(Aim of the exercise) Render the data below as a numbered list, skipping blank lines.

*** Extracted information

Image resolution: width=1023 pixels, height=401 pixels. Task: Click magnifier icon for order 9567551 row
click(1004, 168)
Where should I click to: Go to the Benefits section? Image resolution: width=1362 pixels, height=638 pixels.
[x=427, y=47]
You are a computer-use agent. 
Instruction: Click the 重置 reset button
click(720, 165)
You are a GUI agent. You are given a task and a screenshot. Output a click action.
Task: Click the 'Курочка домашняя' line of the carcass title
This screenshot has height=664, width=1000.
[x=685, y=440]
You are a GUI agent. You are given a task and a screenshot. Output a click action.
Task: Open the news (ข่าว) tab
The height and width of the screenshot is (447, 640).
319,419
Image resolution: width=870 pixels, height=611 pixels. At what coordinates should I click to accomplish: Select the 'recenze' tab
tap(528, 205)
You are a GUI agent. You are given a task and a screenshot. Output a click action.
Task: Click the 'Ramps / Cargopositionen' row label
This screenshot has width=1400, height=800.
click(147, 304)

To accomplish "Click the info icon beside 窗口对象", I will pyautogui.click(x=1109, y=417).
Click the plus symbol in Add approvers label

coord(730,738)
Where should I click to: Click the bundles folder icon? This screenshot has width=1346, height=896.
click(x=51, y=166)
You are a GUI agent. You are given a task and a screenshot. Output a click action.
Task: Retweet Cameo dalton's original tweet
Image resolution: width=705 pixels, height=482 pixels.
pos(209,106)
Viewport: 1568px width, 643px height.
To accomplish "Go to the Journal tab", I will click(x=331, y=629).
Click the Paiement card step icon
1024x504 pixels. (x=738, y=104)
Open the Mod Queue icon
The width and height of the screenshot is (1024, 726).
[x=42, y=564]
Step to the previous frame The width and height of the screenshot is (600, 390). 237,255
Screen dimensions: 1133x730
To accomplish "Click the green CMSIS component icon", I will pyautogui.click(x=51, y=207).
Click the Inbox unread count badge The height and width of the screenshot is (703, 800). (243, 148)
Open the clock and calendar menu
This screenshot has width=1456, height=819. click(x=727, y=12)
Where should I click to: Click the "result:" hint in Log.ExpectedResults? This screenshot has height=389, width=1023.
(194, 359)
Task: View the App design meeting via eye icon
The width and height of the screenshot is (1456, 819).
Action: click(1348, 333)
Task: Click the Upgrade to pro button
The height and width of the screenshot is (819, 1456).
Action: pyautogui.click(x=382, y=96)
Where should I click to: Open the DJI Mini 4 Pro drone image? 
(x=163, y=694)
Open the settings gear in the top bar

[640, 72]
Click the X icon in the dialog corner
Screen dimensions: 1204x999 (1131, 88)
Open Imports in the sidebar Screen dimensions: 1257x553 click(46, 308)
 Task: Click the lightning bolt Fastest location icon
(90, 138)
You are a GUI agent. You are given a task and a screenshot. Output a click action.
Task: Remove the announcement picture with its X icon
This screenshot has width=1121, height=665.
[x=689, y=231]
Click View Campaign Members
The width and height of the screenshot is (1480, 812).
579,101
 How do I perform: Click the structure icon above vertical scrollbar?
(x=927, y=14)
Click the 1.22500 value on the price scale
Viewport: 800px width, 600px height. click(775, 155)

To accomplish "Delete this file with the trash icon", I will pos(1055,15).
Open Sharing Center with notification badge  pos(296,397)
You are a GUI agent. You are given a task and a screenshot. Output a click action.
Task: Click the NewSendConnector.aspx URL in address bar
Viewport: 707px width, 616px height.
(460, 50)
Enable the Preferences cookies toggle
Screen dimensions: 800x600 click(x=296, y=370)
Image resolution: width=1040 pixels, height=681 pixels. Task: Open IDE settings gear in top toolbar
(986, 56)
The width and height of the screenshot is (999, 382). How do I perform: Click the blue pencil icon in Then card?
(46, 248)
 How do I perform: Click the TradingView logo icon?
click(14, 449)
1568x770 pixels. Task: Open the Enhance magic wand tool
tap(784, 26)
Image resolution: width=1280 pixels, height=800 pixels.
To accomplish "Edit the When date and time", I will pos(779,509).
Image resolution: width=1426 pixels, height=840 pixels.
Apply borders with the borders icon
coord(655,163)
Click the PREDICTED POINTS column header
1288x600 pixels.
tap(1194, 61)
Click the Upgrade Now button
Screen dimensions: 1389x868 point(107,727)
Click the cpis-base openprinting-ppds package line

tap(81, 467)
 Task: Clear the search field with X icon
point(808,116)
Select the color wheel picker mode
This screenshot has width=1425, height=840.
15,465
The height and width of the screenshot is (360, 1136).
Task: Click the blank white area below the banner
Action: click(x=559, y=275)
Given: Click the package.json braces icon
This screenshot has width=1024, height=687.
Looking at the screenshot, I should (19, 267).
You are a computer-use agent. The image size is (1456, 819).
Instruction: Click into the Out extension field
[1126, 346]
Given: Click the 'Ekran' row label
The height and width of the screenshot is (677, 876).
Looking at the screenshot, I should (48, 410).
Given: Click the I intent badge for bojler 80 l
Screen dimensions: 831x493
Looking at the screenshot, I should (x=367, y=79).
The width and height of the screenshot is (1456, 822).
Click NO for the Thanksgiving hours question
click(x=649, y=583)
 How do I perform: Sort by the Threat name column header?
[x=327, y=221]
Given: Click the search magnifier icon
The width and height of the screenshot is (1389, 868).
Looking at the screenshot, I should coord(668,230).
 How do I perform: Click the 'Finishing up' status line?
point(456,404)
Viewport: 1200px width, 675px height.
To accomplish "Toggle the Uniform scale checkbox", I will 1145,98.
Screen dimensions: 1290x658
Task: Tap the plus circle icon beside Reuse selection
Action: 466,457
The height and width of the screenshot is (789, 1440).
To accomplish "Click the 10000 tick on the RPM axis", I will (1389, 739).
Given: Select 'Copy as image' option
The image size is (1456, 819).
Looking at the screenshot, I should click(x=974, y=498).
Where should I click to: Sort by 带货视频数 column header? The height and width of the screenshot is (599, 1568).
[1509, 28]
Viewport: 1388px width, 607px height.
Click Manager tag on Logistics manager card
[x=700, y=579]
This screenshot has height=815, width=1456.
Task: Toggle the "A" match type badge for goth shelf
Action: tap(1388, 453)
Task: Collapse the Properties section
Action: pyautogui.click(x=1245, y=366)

******

(Complete output)
1. Image resolution: width=1023 pixels, height=401 pixels. Task: Click magnifier icon for order 9567551 row
2. click(1004, 168)
3. Where should I click to: Go to the Benefits section? Image resolution: width=1362 pixels, height=638 pixels.
4. [x=427, y=47]
5. You are a computer-use agent. 
6. Instruction: Click the 重置 reset button
7. click(720, 165)
8. You are a GUI agent. You are given a task and a screenshot. Output a click action.
9. Task: Click the 'Курочка домашняя' line of the carcass title
10. This screenshot has height=664, width=1000.
11. [x=685, y=440]
12. You are a GUI agent. You are given a task and a screenshot. Output a click action.
13. Task: Open the news (ข่าว) tab
14. The height and width of the screenshot is (447, 640).
15. 319,419
16. Image resolution: width=870 pixels, height=611 pixels. At what coordinates should I click to accomplish: Select the 'recenze' tab
17. tap(528, 205)
18. You are a GUI agent. You are given a task and a screenshot. Output a click action.
19. Task: Click the 'Ramps / Cargopositionen' row label
20. This screenshot has width=1400, height=800.
21. click(147, 304)
22. To accomplish "Click the info icon beside 窗口对象", I will pyautogui.click(x=1109, y=417).
23. Click the plus symbol in Add approvers label
24. coord(730,738)
25. Where should I click to: Click the bundles folder icon? This screenshot has width=1346, height=896.
26. click(x=51, y=166)
27. You are a GUI agent. You are given a task and a screenshot. Output a click action.
28. Task: Retweet Cameo dalton's original tweet
29. Image resolution: width=705 pixels, height=482 pixels.
30. pos(209,106)
31. Viewport: 1568px width, 643px height.
32. To accomplish "Go to the Journal tab", I will click(x=331, y=629).
33. Click the Paiement card step icon
34. 1024x504 pixels. (x=738, y=104)
35. Open the Mod Queue icon
36. The width and height of the screenshot is (1024, 726).
37. [x=42, y=564]
38. Step to the previous frame The width and height of the screenshot is (600, 390). 237,255
39. Screen dimensions: 1133x730
40. To accomplish "Click the green CMSIS component icon", I will pyautogui.click(x=51, y=207).
41. Click the Inbox unread count badge The height and width of the screenshot is (703, 800). (243, 148)
42. Open the clock and calendar menu
43. This screenshot has width=1456, height=819. click(x=727, y=12)
44. Where should I click to: Click the "result:" hint in Log.ExpectedResults? This screenshot has height=389, width=1023.
45. (194, 359)
46. Task: View the App design meeting via eye icon
47. The width and height of the screenshot is (1456, 819).
48. Action: click(1348, 333)
49. Task: Click the Upgrade to pro button
50. The height and width of the screenshot is (819, 1456).
51. Action: pyautogui.click(x=382, y=96)
52. Where should I click to: Open the DJI Mini 4 Pro drone image? 
53. (x=163, y=694)
54. Open the settings gear in the top bar
55. [640, 72]
56. Click the X icon in the dialog corner
57. Screen dimensions: 1204x999 (1131, 88)
58. Open Imports in the sidebar Screen dimensions: 1257x553 click(46, 308)
59.  Task: Click the lightning bolt Fastest location icon
60. (90, 138)
61. You are a GUI agent. You are given a task and a screenshot. Output a click action.
62. Task: Remove the announcement picture with its X icon
63. This screenshot has width=1121, height=665.
64. [x=689, y=231]
65. Click View Campaign Members
66. The width and height of the screenshot is (1480, 812).
67. 579,101
68.  How do I perform: Click the structure icon above vertical scrollbar?
69. (x=927, y=14)
70. Click the 1.22500 value on the price scale
71. Viewport: 800px width, 600px height. click(775, 155)
72. To accomplish "Delete this file with the trash icon", I will pos(1055,15).
73. Open Sharing Center with notification badge  pos(296,397)
74. You are a GUI agent. You are given a task and a screenshot. Output a click action.
75. Task: Click the NewSendConnector.aspx URL in address bar
76. Viewport: 707px width, 616px height.
77. (460, 50)
78. Enable the Preferences cookies toggle
79. Screen dimensions: 800x600 click(x=296, y=370)
80. Image resolution: width=1040 pixels, height=681 pixels. Task: Open IDE settings gear in top toolbar
81. (986, 56)
82. The width and height of the screenshot is (999, 382). How do I perform: Click the blue pencil icon in Then card?
83. (46, 248)
84.  How do I perform: Click the TradingView logo icon?
85. click(14, 449)
86. 1568x770 pixels. Task: Open the Enhance magic wand tool
87. tap(784, 26)
88. Image resolution: width=1280 pixels, height=800 pixels.
89. To accomplish "Edit the When date and time", I will pos(779,509).
90. Image resolution: width=1426 pixels, height=840 pixels.
91. Apply borders with the borders icon
92. coord(655,163)
93. Click the PREDICTED POINTS column header
94. 1288x600 pixels.
95. tap(1194, 61)
96. Click the Upgrade Now button
97. Screen dimensions: 1389x868 point(107,727)
98. Click the cpis-base openprinting-ppds package line
99. tap(81, 467)
100.  Task: Clear the search field with X icon
101. point(808,116)
102. Select the color wheel picker mode
103. This screenshot has width=1425, height=840.
104. 15,465
105. The height and width of the screenshot is (360, 1136).
106. Task: Click the blank white area below the banner
107. Action: click(x=559, y=275)
108. Given: Click the package.json braces icon
109. This screenshot has width=1024, height=687.
110. Looking at the screenshot, I should (19, 267).
111. You are a computer-use agent. The image size is (1456, 819).
112. Instruction: Click into the Out extension field
113. [1126, 346]
114. Given: Click the 'Ekran' row label
115. The height and width of the screenshot is (677, 876).
116. Looking at the screenshot, I should (48, 410).
117. Given: Click the I intent badge for bojler 80 l
118. Screen dimensions: 831x493
119. Looking at the screenshot, I should (x=367, y=79).
120. The width and height of the screenshot is (1456, 822).
121. Click NO for the Thanksgiving hours question
122. click(x=649, y=583)
123.  How do I perform: Sort by the Threat name column header?
124. [x=327, y=221]
125. Given: Click the search magnifier icon
126. The width and height of the screenshot is (1389, 868).
127. Looking at the screenshot, I should coord(668,230).
128.  How do I perform: Click the 'Finishing up' status line?
129. point(456,404)
130. Viewport: 1200px width, 675px height.
131. To accomplish "Toggle the Uniform scale checkbox", I will 1145,98.
132. Screen dimensions: 1290x658
133. Task: Tap the plus circle icon beside Reuse selection
134. Action: 466,457
135. The height and width of the screenshot is (789, 1440).
136. To accomplish "Click the 10000 tick on the RPM axis", I will (1389, 739).
137. Given: Select 'Copy as image' option
138. The image size is (1456, 819).
139. Looking at the screenshot, I should click(x=974, y=498).
140. Where should I click to: Sort by 带货视频数 column header? The height and width of the screenshot is (599, 1568).
141. [1509, 28]
142. Viewport: 1388px width, 607px height.
143. Click Manager tag on Logistics manager card
144. [x=700, y=579]
145. This screenshot has height=815, width=1456.
146. Task: Toggle the "A" match type badge for goth shelf
147. Action: tap(1388, 453)
148. Task: Collapse the Properties section
149. Action: pyautogui.click(x=1245, y=366)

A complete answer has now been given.